Nevertheless, my consistent position is that we must keep our fingers off the wheels of justice and do nothing to make any determination of guilt or innocence on an ‘extrajudicial’ decision. Until the Ruel Reid entourage and the police officers who were seen manhandling the young man in Denham Town are brought through the proper procedure, no one is guilty.

Nevertheless, innocent in law is not the same as being innocent in science and the academy.

Yet, we live in a society where there is mistrust in our justice system, police and politicians.

Most Jamaicans believe that these three entities are either corrupt or very corrupt. Now, in reality, there is thankfully much less corruption than we think in this country.

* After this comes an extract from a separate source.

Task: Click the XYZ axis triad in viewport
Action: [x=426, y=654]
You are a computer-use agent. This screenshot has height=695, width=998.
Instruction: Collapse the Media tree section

However, in a nation in which we kill more than 1,100 of ourselves each year, we must be very mindful that the research points to high correlations between violence in societies and the level of perceived corruption.

Simply put, the more corrupt citizens believe their society is, the more homicidal they tend to be. Citizens’ confidence and trust in the organs of justice and law are the best allies for the police in their attempt to keep homicides and other acts of violence in check.


In a country that has a deep history of oppressed people uprising and of violence being infused into our more recent political processes, we have to send a clear set of messages to the working class in particular, that we are keen on creating and maintaining a society that is fair and just, and end institutional abuse.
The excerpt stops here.